ENC624J600 may generate spurious interrupts when system is restarted
Because the ENC624J600 has no hardware reset input, spurious interrupts may be generated on a warm restart if the link state changes or packets are received. This may cause a Sad Mac or a System Error during early boot.
Workaround
Shut the Mac down fully and cold-boot it, or disconnect the ethernet cable before warm-restarting and only reconnect it after the driver has loaded.
If the system has crashed, the MacsBug command sm <base-address>+7f6e 1000;rb (where <base-address> is the card base address) will reset the ENC624J600 to put it into a safe state, and then reboot the system.
While I don't think this issue can be completely resolved without a hardware revision, it could be mitigated in software by resetting the chip during a clean shutdown. It won't help for the 'hit the reset button' case, but it'll be better than nothing.

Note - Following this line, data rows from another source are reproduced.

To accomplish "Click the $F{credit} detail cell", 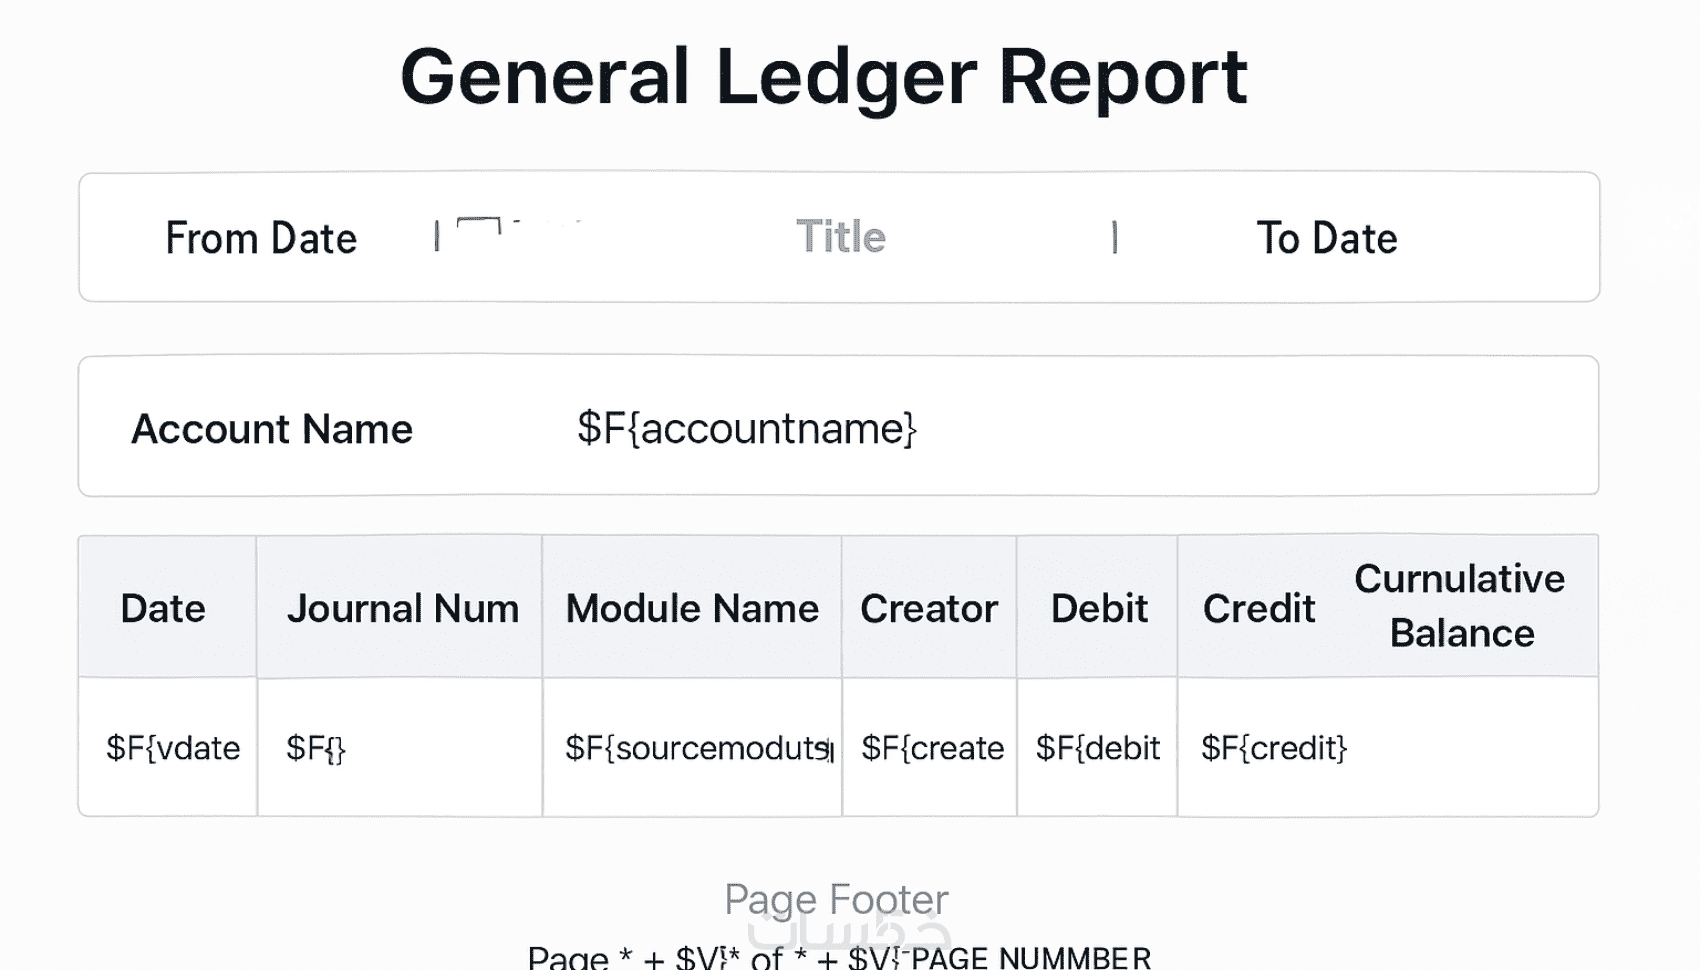I will (1274, 748).
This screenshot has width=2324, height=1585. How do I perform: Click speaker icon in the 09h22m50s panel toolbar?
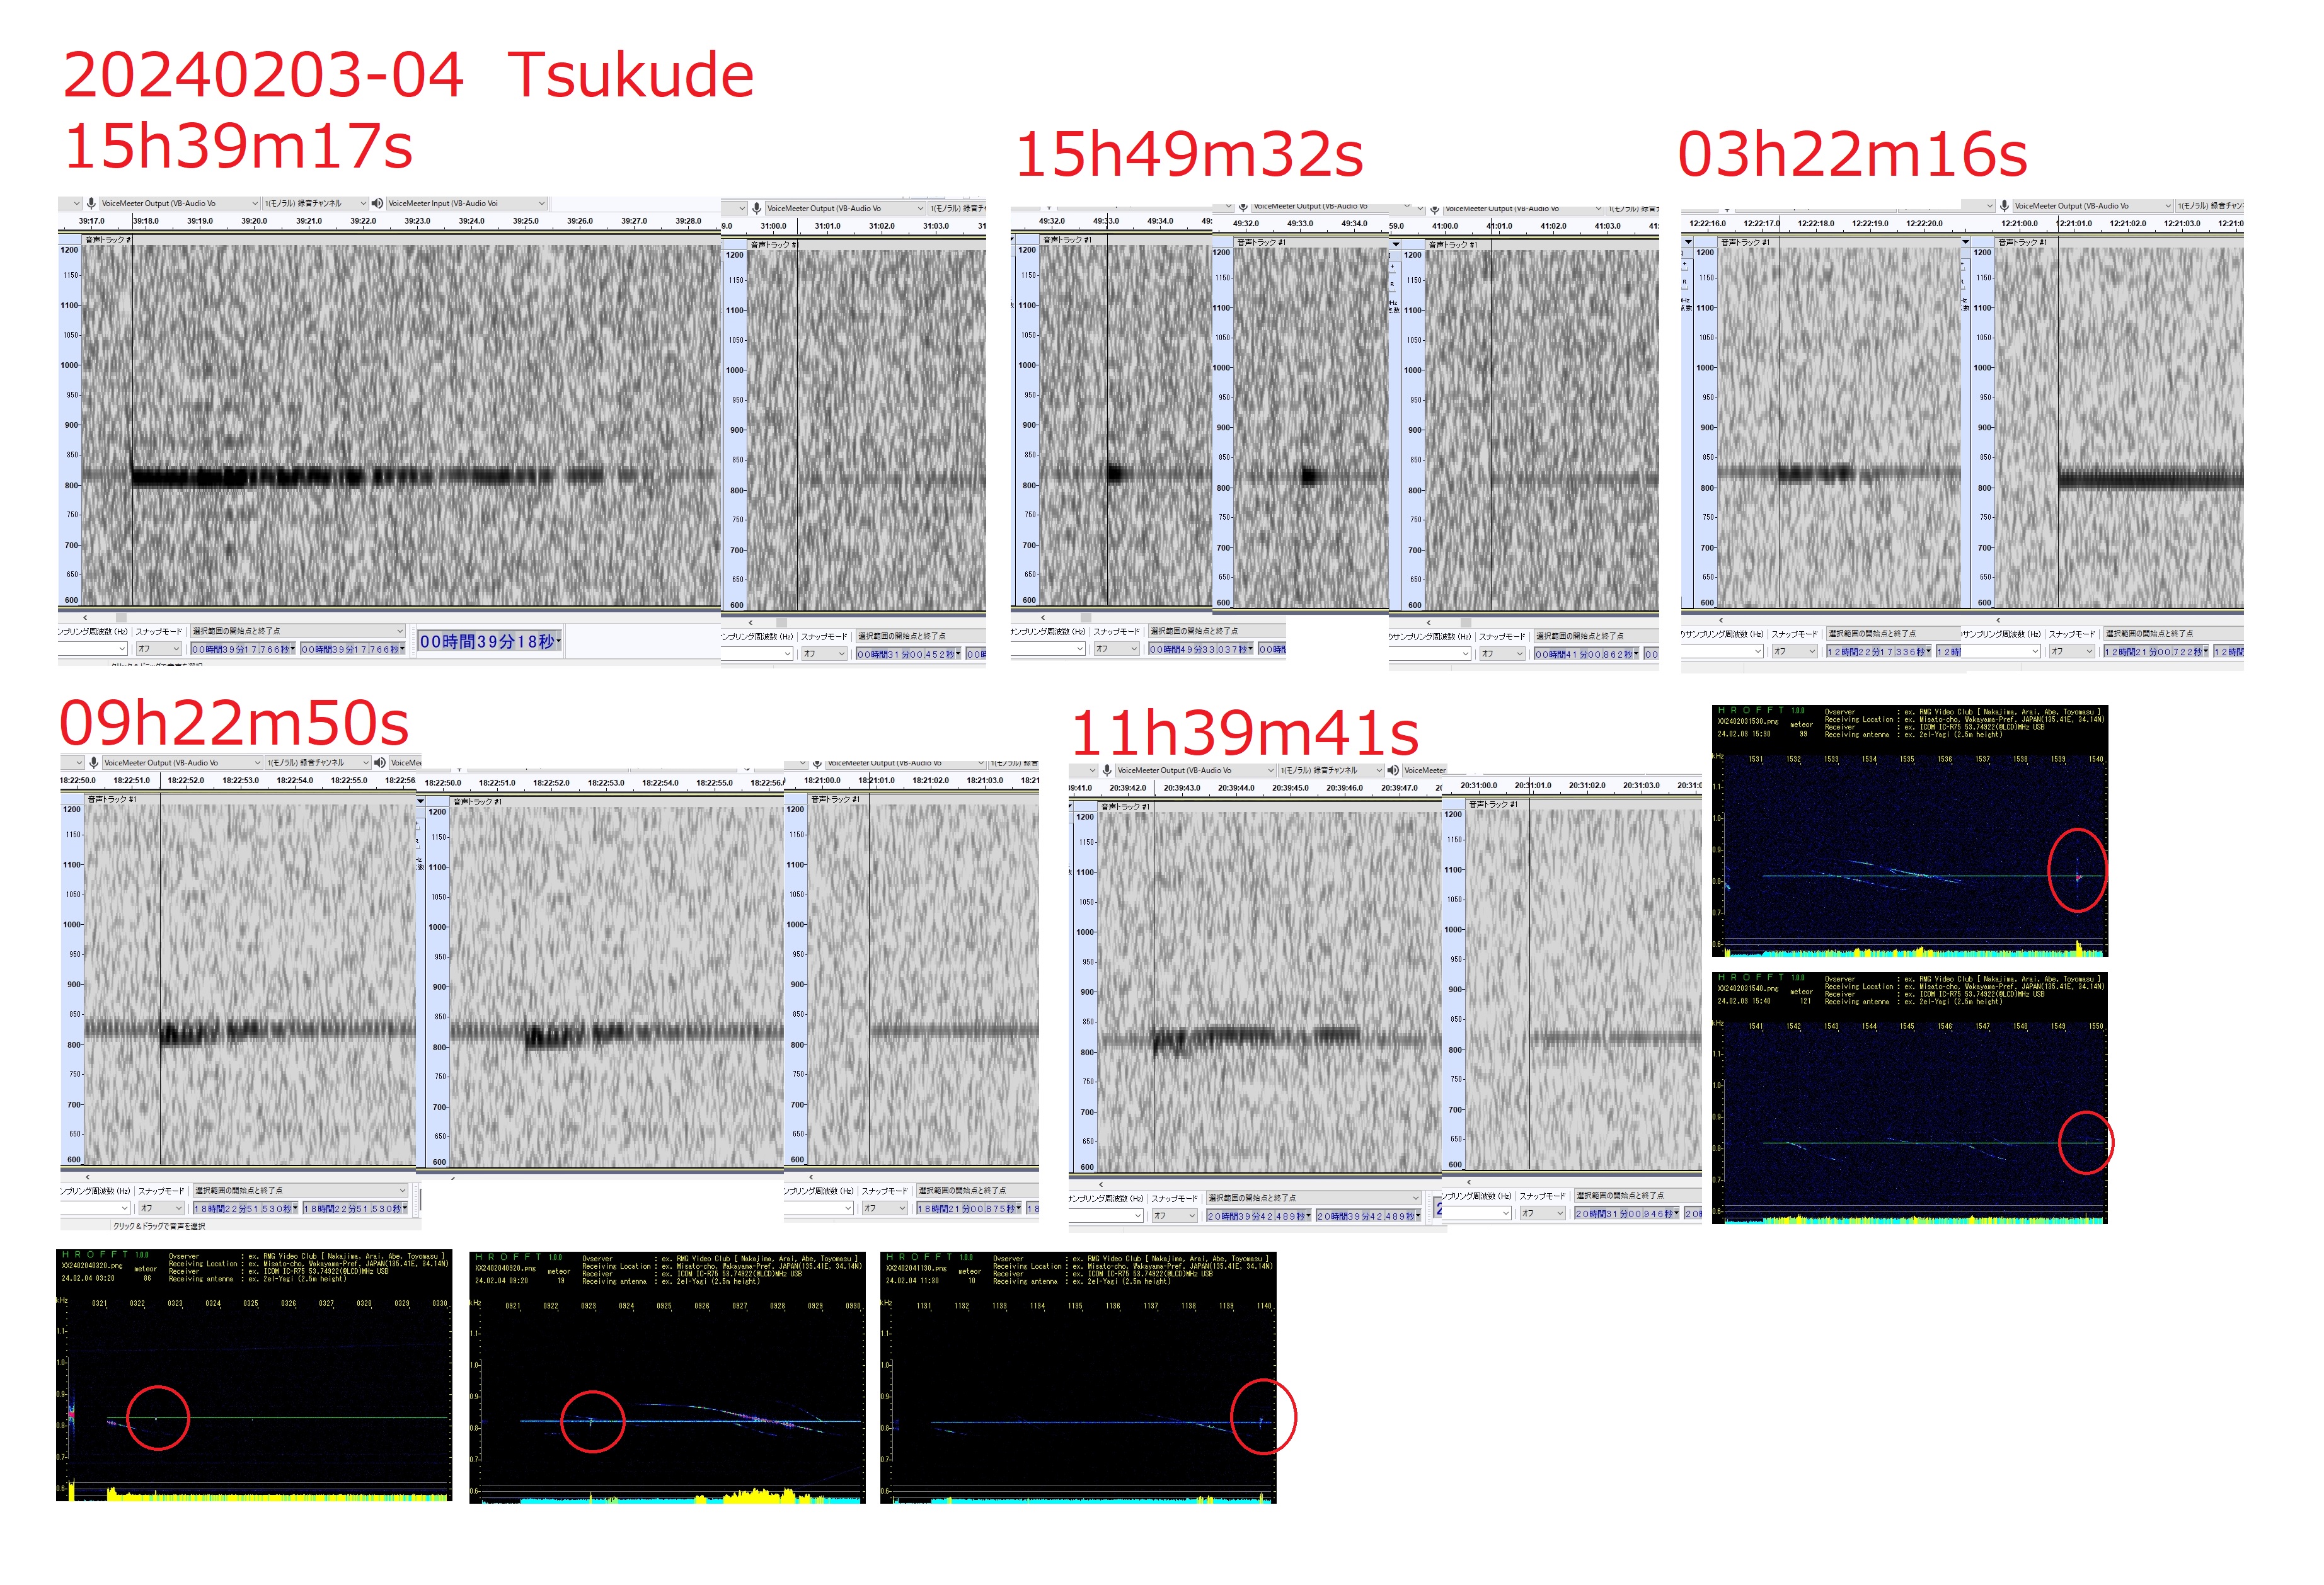380,762
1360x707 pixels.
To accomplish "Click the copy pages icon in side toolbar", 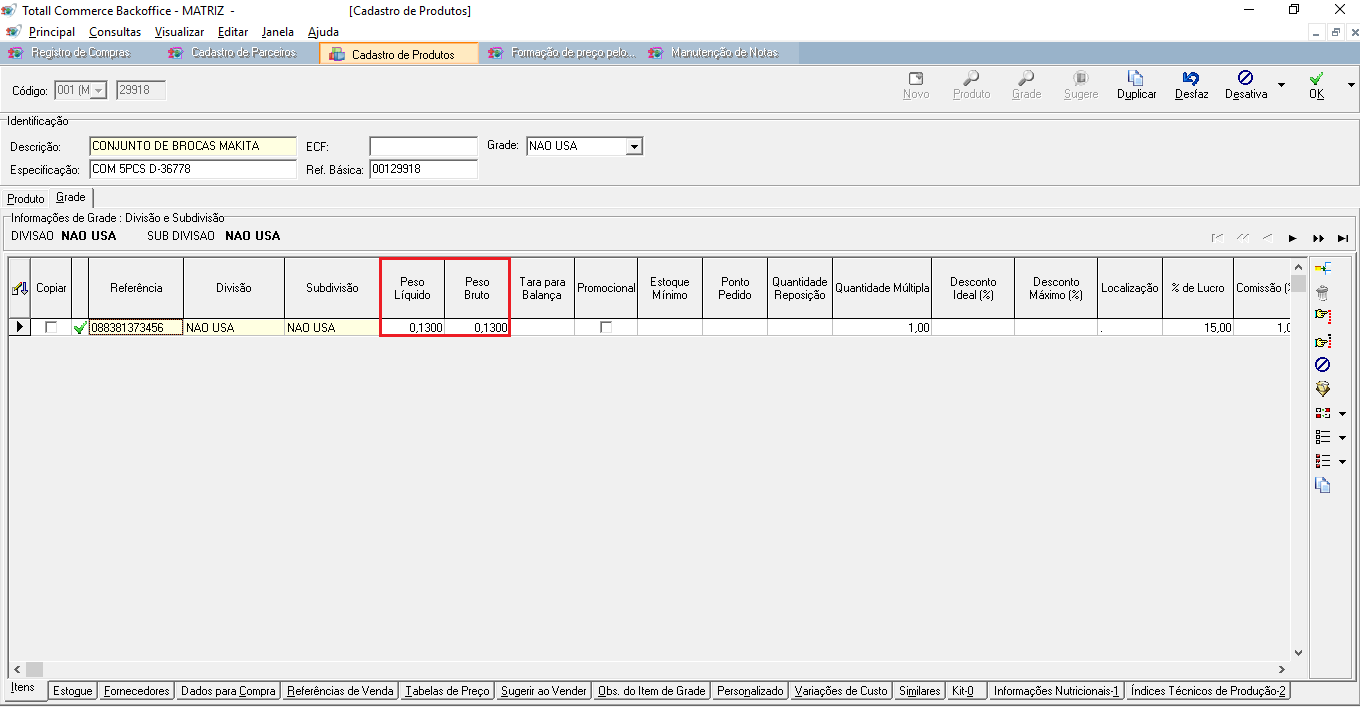I will pyautogui.click(x=1322, y=485).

We already reset the chip in response to a Close call on the driver, but the OS does not seem to ever close the driver, even at shutdown. An alternative would be to install a Shutdown Manager procedure to do the reset, but this would be a bit ugly as there is no mechanism to pass arguments to shutdown procedures.
Commit f1a081a has a Shutdown Manager procedure that resets the ENC624J600. It won't help with a reset after a crash, but it works for the "clean restart" case.
Resolved in CPLD-based glue logic for rev1 - interrupts are disabled until the ENC624J600 has been written to 3 times to indicate that the driver is in control.
This did not work as planned - the memory test run by the driver causes enough activity to unmask interrupts🤦, and the shutdown-manager workaround does not work on System 6. Additionally, the lack of reset means that even when interrupts are masked, the ethernet chip is left in a 'running' state when booting into an environment that lacks a driver for it. This will cause it to continuously assert flow control once the receive buffer fills up, which is a bit un-neighborly.
Instead I'm working on a modified power supply arrangement that powers the ENC624J600 down on reset, and does not power it on until a positive action is taken by the driver to enable it. This will have the effect of power-on-resetting the chip at every reset, which is what we could have had all along if it had just had a reset pin.